** START Selected excerpt **
Posted 11-15-2017 23:19
Excellent and astute comments...and on the mark.


<who wanted to do the repair in the first place? 

Complicated...Since I have been able to create for her what others had not been able to create, this client basically requests my input, opinion, etc., and gives me free reign.  So, given the relationship, and my understanding of her tastes, it was my suggestion.  On the other hand, since I know how particular she is, (I should add, she is always on the mark, rather than just hard to please), I often avoid suggesting things I know need doing because turning up her tonal acuity takes time to resolve.

This one I went back and forth for a while before broaching the subject.  Mentioned it 6 months ago, and got the go ahead before the fall tuning.

Its interesting...some good pianists get comfortable in the "usual" sound of their instrument, even though that "usual" tone is degrading, sometimes seriously. When sound is the "usual" , the actual sound is not as present as when they are paying attention to it.  For example, I spent a fair amount of time, re-voicing parts of the scale where no CA had been applied. These areas exhibited the same tonal profile they had exhibited before the CA treatment. They had not been an issue to her before the CA treatment, but she was now listening and looking for unevenness and attack stridency, they were present and required attention.
** END Selected excerpt **
** START Data section **
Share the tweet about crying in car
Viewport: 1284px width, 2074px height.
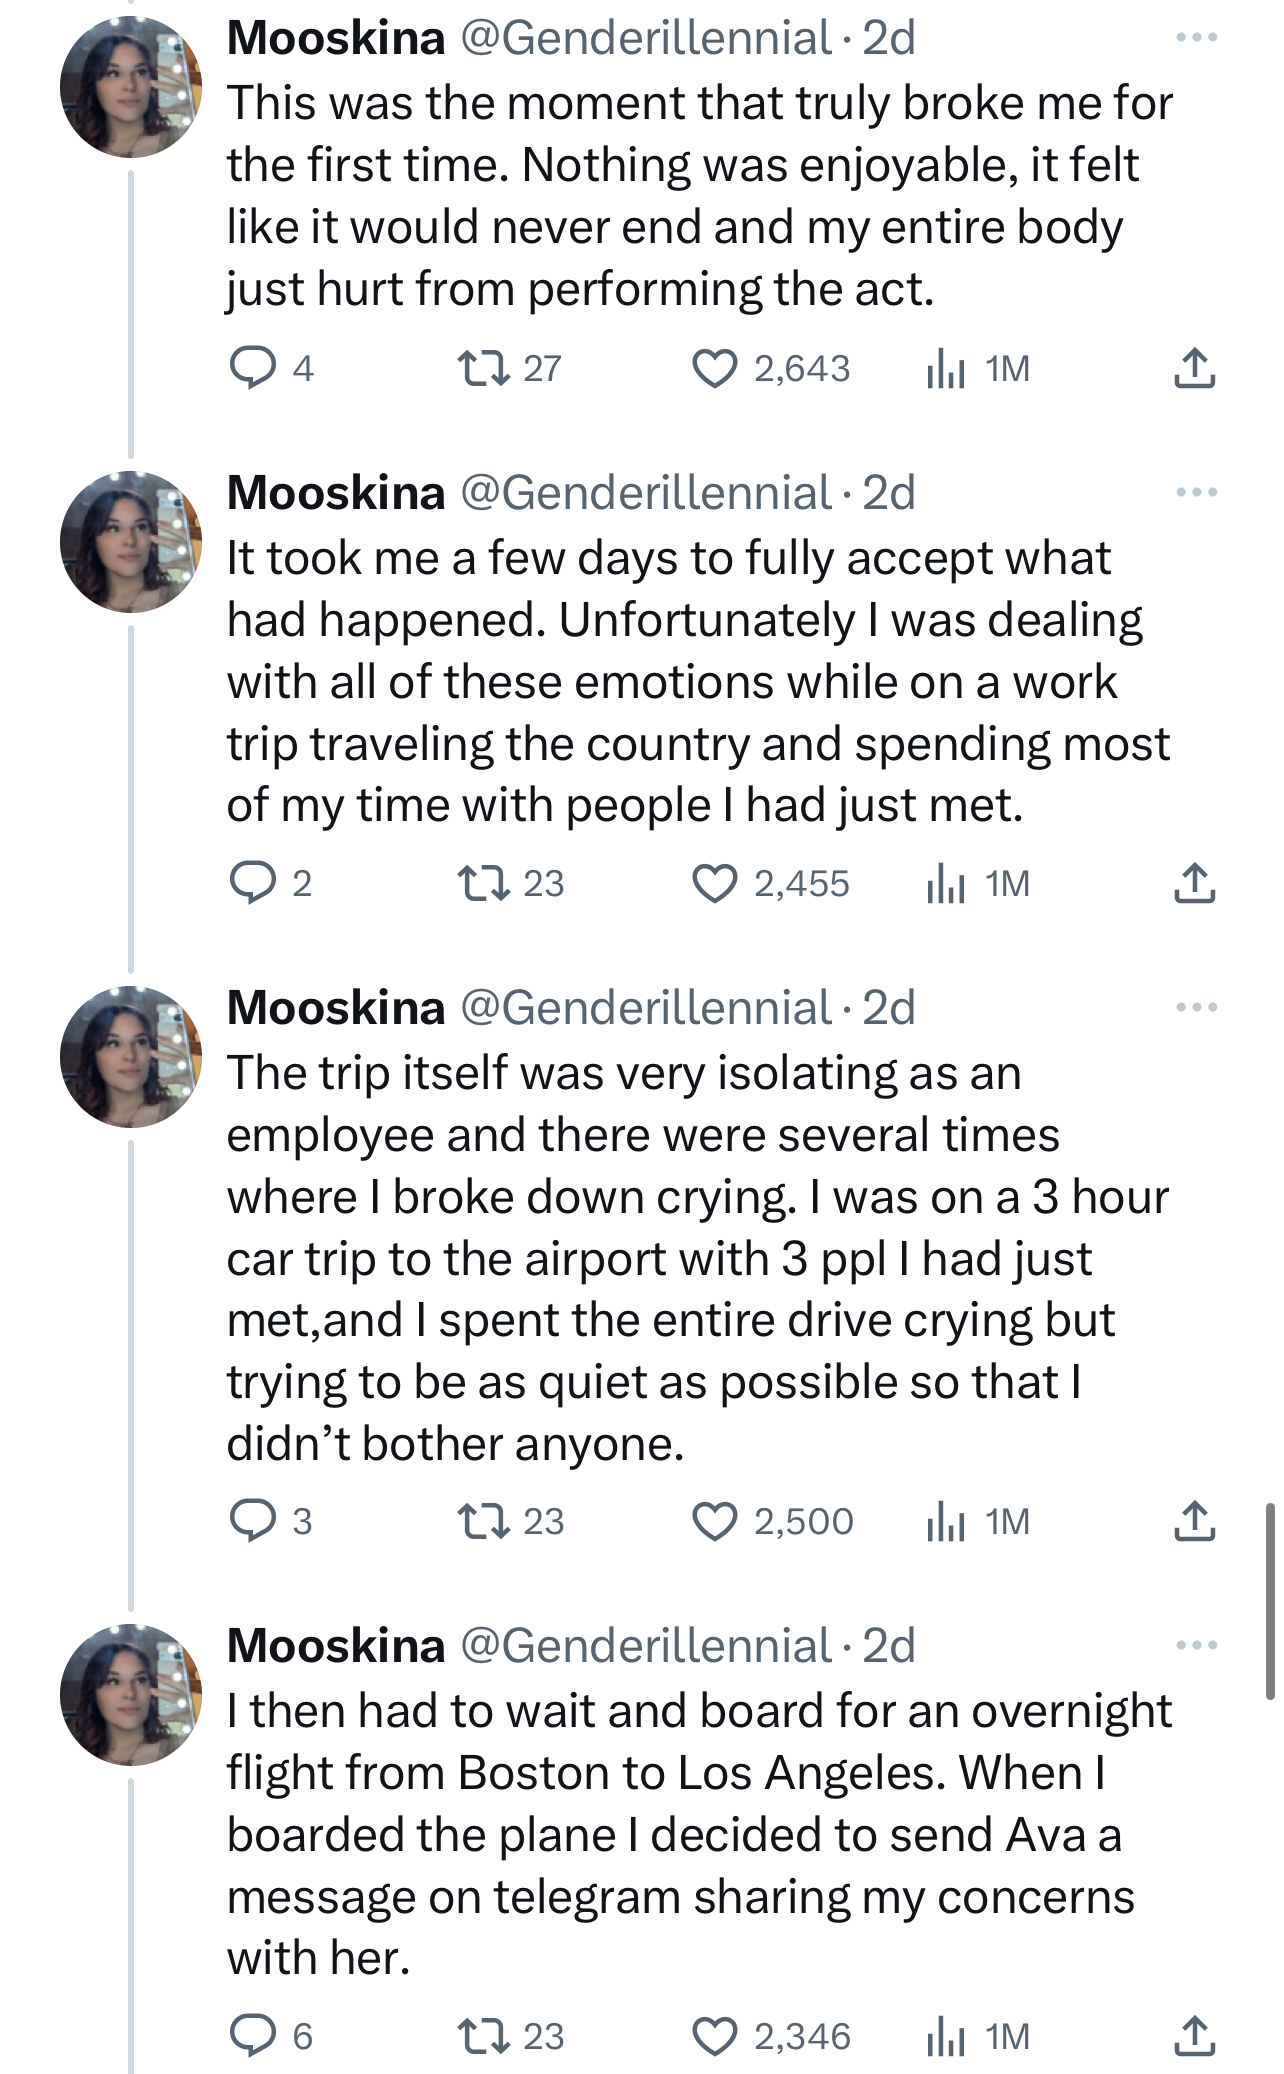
** END Data section **
▶ [Short exercise]:
Pick up the forum post about revoicing a particular client's piano after its last sentence and write the next part. Nothing in the data is needed here.

▶ [Answer below]:
So as someone a client puts trust in, I feel its my duty to point out deficiencies that are becoming more present. The decision to "turn on" a client's tonal acuity is not one I make lightly.  That said, I brought the subject up 6 months ago.

<Did your experience of the false beats and unfocused attack with the resulting difficulties in tuning lead you to the conclusion that the piano "must" be fixed? 


again, complicated. I told her it was making tuning this piano, which is already quite difficult to tune with stability, even harder to tune. But I also said it did not have to be done, and I would be happy to tune it with or without the treatment. That said, with each subsequent tuning, the sound of the instrument  was departing more and more significantly from a place which she, in previous tone regulation sessions, clearly expressed she wanted it to be. To cover my ass, my instinct was to keep my mouth shut. To support her as the pro she values, both financially and verbally, and as a regular and committed customer, I felt it was increasingly "necessary".   I chose not to cover my ass…I think correctly…but time will tell.

 <how did the hammers come to be in the condition they were in?

Acquired this customer after another tech "reshaped" the hammers. With what I now know about shaping, I would have reshaped on the spot the first time I saw the piano, but, back then, I was able to get what she wanted with regulation and needles, and dead nuts tuning. Its interesting, the more I understand about the effect of shape on the tone and attack, the less I find myself needling these days…and sometimes just really nailing unisons gets the job done without either.

<The more important question is whether you have done the same for your client.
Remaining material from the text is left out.